3. Il résulte des termes mêmes des dispositions de l'article L. 281 du livre des procédures fiscales que la contestation par le débiteur d'un acte de poursuite délivré en vue du recouvrement d'une créance non fiscale d'une collectivité territoriale ou d'un établissement public local, lorsque cette contestation porte sur la régularité en la forme de l'acte ou bien sur l'obligation au paiement, le montant de la dette compte tenu des paiements effectués ou l'exigibilité de la somme réclamée, relève de la compétence du juge de l'exécution.
4. Mme A... E... demande l'annulation de la mise en demeure de payer qui lui a été adressée le 29 mars 2018 et de l'acte de saisie de ses meubles émis le 1er juin 2018 à son encontre pour le recouvrement de créances liées aux travaux exécutés d'office sur l'immeuble lui appartenant. De telles conclusions se rapportent à la contestation d'un acte de poursuite délivré en vue du recouvrement d'une créance non fiscale d'une collectivité territoriale, dont il n'appartient pas à la juridiction administrative de connaître. Elles doivent, par suite, être rejetées comme portées devant une juridiction incompétente pour en connaître.
Sur la régularité du jugement :
5. Les premiers juges, qui n'étaient pas tenus de répondre à tous les arguments avancés par Mme A... E..., ont mentionné les travaux dont les arrêtés de péril imminent ordonnaient la réalisation, décrit l'état des travaux tel que constaté par constat d'huissier établi à la demande de la requérante, et considéré que la requérante n'établissait pas que le montant des travaux exécutés d'office et mis à sa charge ne correspondaient pas à des travaux effectivement réalisés. Ils ont ainsi répondu au moyen selon lequel les factures émises ne correspondent pas à des travaux réalisés, qui n'était au demeurant assorti d'aucune précision, et suffisamment motivé leur jugement. Par suite, le moyen tiré de l'irrégularité du jugement doit être écarté.
Sur les conclusions à fins d'annulation et de décharge :
6. L'annulation d'un titre exécutoire pour un motif de régularité en la forme n'implique pas nécessairement, compte tenu de la possibilité d'une régularisation par l'administration, l'extinction de la créance litigieuse, à la différence d'une annulation prononcée pour un motif mettant en cause le bien-fondé du titre. Il en résulte que, lorsque le requérant choisit de présenter, outre des conclusions tendant à l'annulation d'un titre exécutoire, des conclusions à fin de décharge de la somme correspondant à la créance de l'administration, il incombe au juge administratif d'examiner prioritairement les moyens mettant en cause le bien-fondé du titre qui seraient de nature, étant fondés, à justifier le prononcé de la décharge.

**CONSIGNES:**
**1)** Indiquez si chacune des affirmations suivantes concorde avec l'extrait, en répondant par oui ou par non et en citant les mots décisifs du texte. (a) La contestation d'un acte de poursuite visant une créance non fiscale d'une collectivité territoriale relève du juge de l'exécution. (b) La mise en demeure de payer a été adressée à Mme A... E... le 1er juin 2018. (c) Les premiers juges devaient répondre à tous les arguments de Mme A... E...
**2)** Relevez, dans le paragraphe 3 de l'extrait, tous les objets sur lesquels peut porter la contestation d'un acte de poursuite pour qu'elle relève du juge de l'exécution.

**DONNÉES EXTRAITES:**
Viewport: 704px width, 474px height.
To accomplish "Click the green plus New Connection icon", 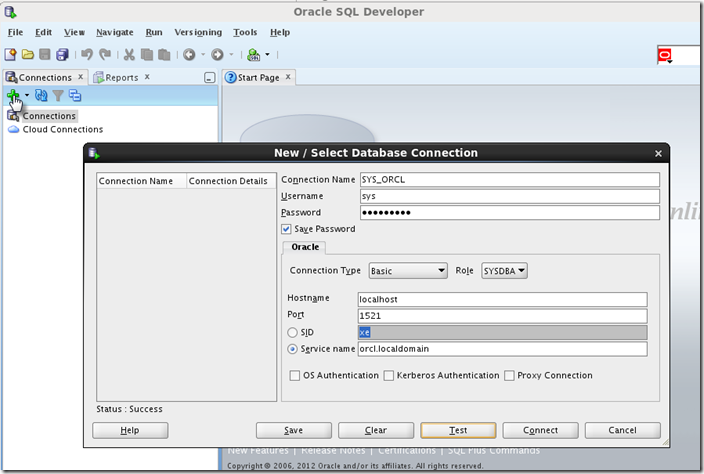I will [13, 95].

* * *

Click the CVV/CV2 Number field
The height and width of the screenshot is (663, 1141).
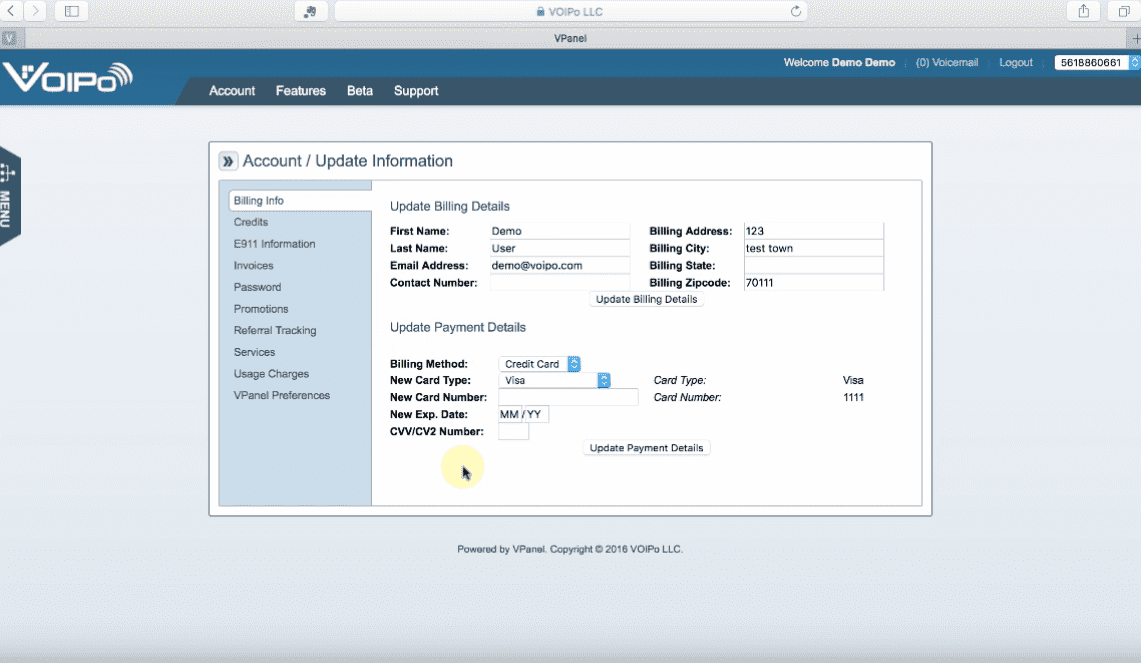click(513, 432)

...

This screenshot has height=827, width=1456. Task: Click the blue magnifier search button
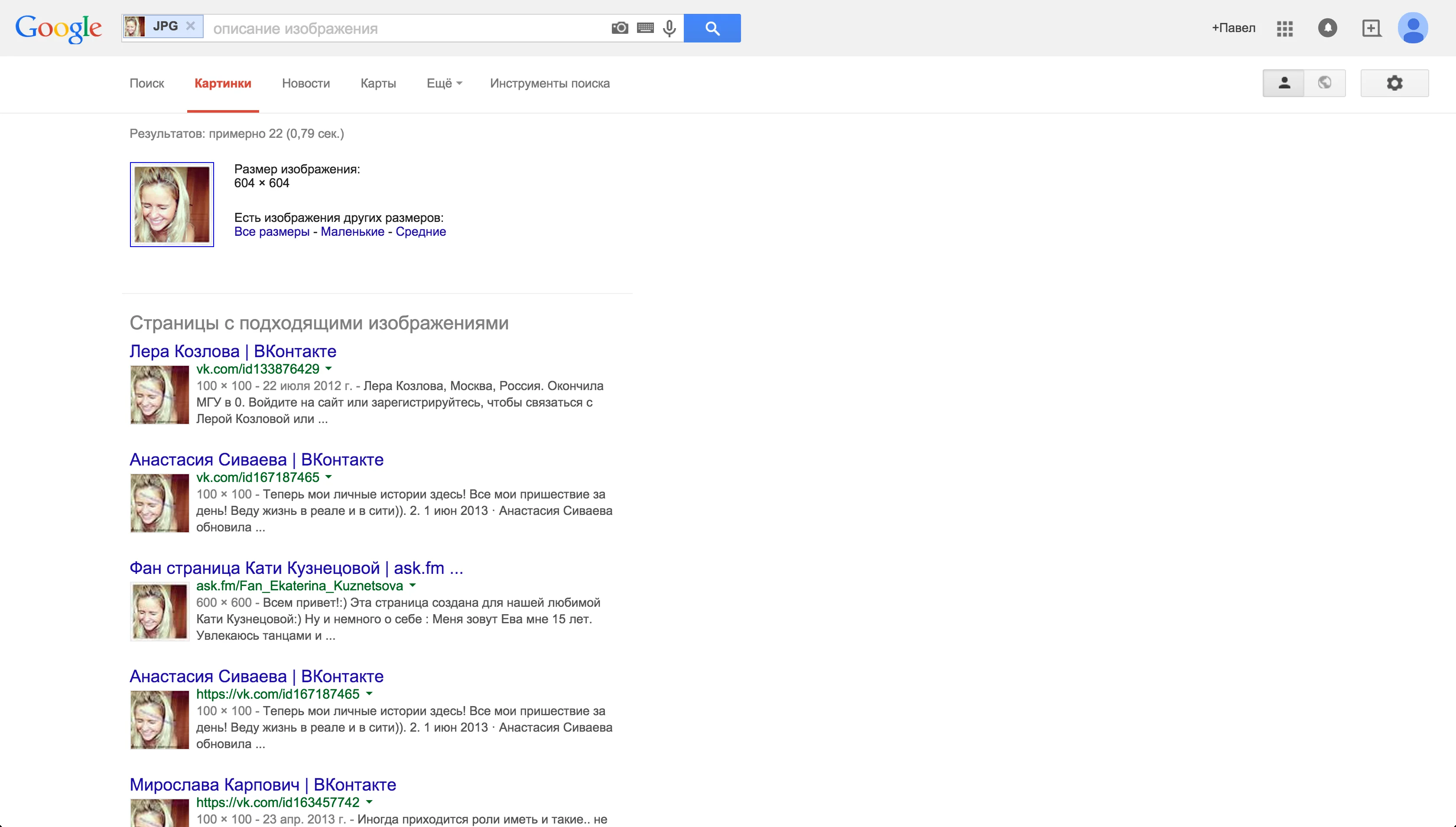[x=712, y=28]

**RÉPONSES PAR TÂCHE:**
**1)**
(a) Oui : « relève de la compétence du juge de l'exécution ».
(b) Non : « qui lui a été adressée le 29 mars 2018 ».
(c) Non : « qui n'étaient pas tenus de répondre à tous les arguments avancés par Mme A... E... ».

**2)**
- la régularité en la forme de l'acte
- l'obligation au paiement
- le montant de la dette compte tenu des paiements effectués
- l'exigibilité de la somme réclamée